Thursday, April 30, 1998

The Batman Cometh; Sam Holman’s unlikely marriage of maple and baseball could revolutionize the grand old game. By Mike Gibb “Dressed in shabby overalls and wearing reading glasses, Sam Holman carries nothing with him that would indicate he is on the edge of a baseball revolution.” “… Sam Holman has created the longest-lasting wood bat in baseball history.” “Maple is also used for pool cues, bowling pins and light airplane propellers. Holman kiln dries the wood, so there is no moisture to weigh it down… “I knew I had to put maple on a diet,” he said.” “The average life expectancy of an ash bat is one day.

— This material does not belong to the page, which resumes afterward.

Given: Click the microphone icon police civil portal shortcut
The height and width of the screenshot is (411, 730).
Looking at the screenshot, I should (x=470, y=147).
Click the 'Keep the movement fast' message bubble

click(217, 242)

Holman’s bats last, on average a month, though that depends solely on the person using them. But maple bats do not chip or crack as easily as ash.” “I’ve seen Canseco tenderize a ball just as far with ash,” Holman said. “But the key with the maple bat is consistency. That’s what players are looking for.” “Ripken was an easy convert – though a sceptical one. He agreed to try the bat during spring training, telling Holman that is he didn’t hit a home run, he wouldn’t order any. After just two pitches with his new lumber, Ripken had launched a moon-shot that landed 45 feet beyond the outfield fence.” “…How unlikely was this…? Holman, who grew up in South Dakota, says he was as far removed from baseball as a young American boy could be. And maple? “We only saw maple trees on post cards,” he said.”